What this task involves: Could you return each line from the one bearing "You are a GUI" through the last line of the entries, exactly as it stands, with no pictures?

Records for the exercise:
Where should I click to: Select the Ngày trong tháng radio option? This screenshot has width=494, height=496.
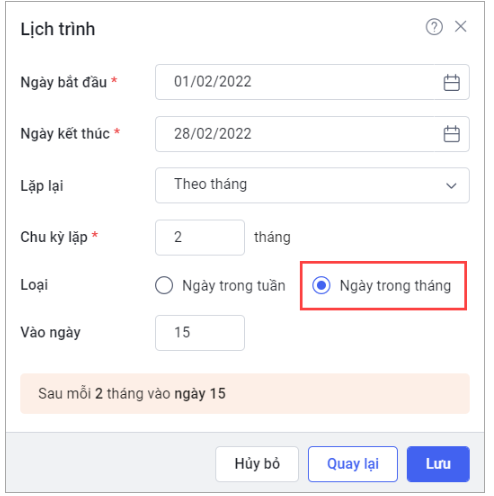click(321, 285)
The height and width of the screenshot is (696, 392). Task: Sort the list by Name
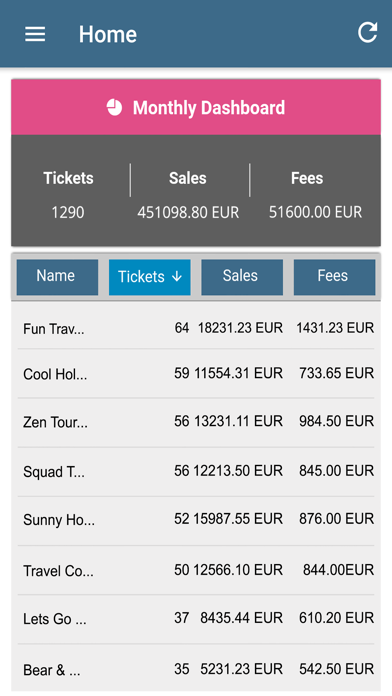pyautogui.click(x=57, y=277)
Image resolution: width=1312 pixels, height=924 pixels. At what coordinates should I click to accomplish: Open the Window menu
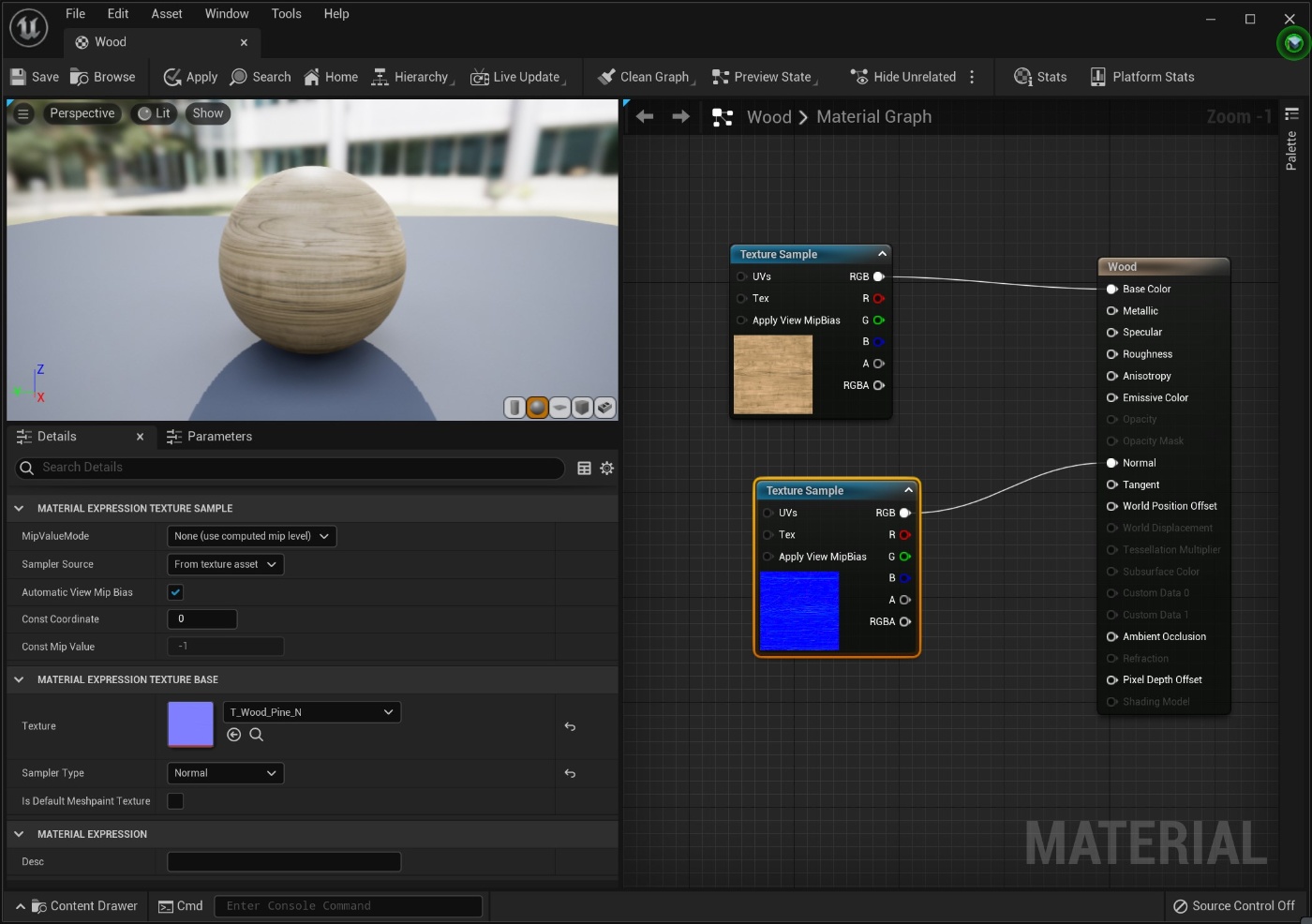[x=226, y=13]
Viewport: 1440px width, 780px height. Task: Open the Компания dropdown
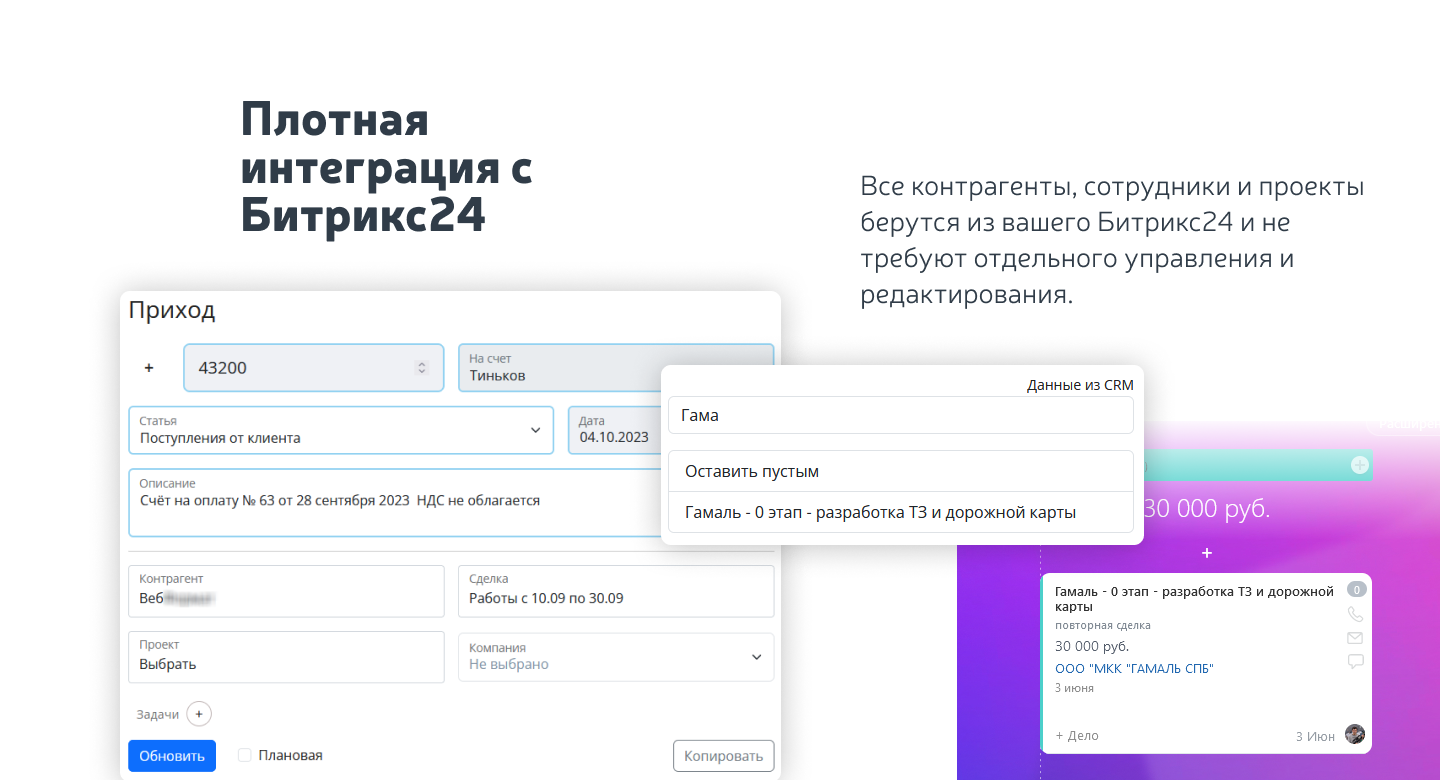(756, 657)
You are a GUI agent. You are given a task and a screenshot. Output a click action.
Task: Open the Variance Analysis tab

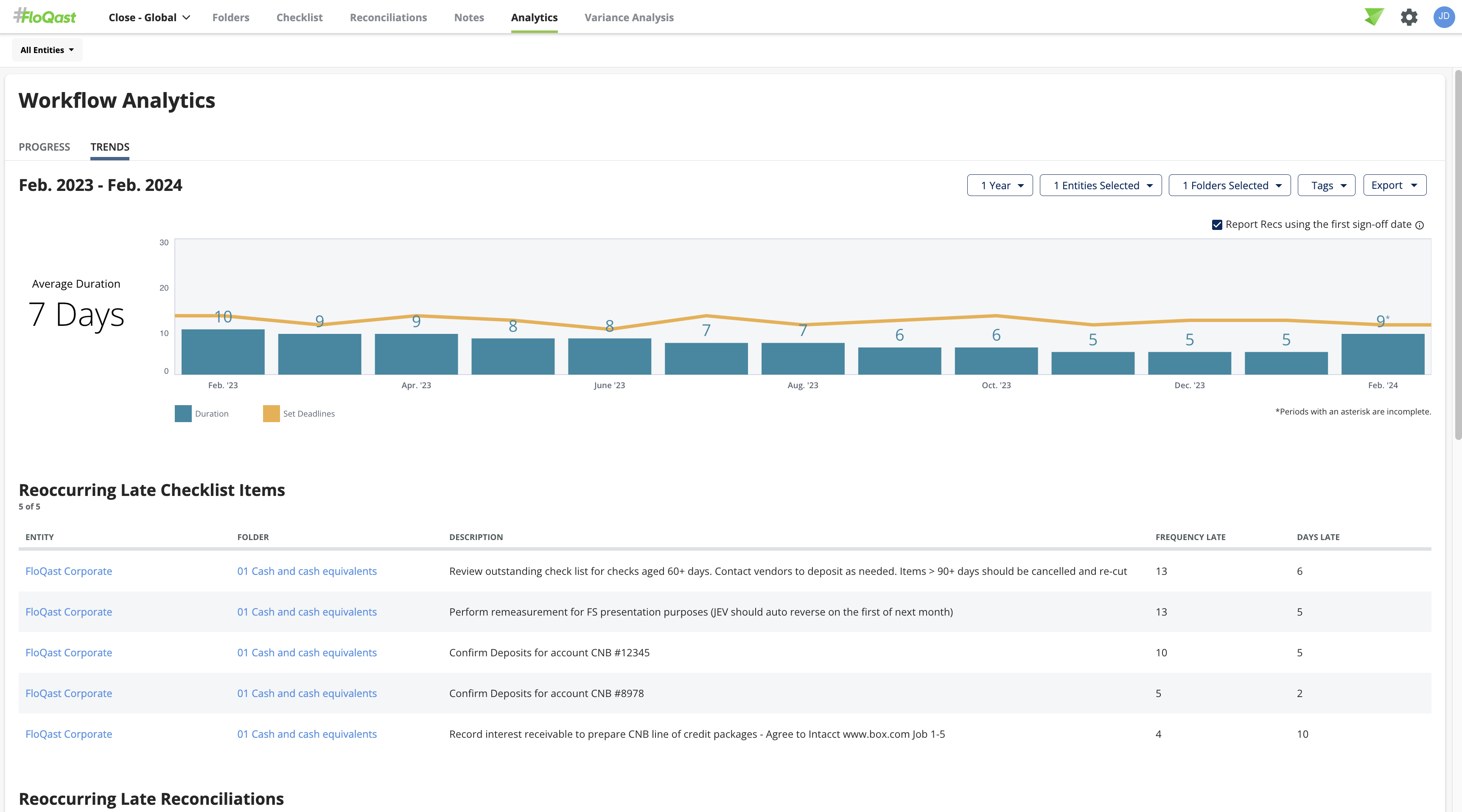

Result for this exercise:
You are a GUI agent. You are given a task and a screenshot. Output a click action.
Task: Open the Variance Analysis tab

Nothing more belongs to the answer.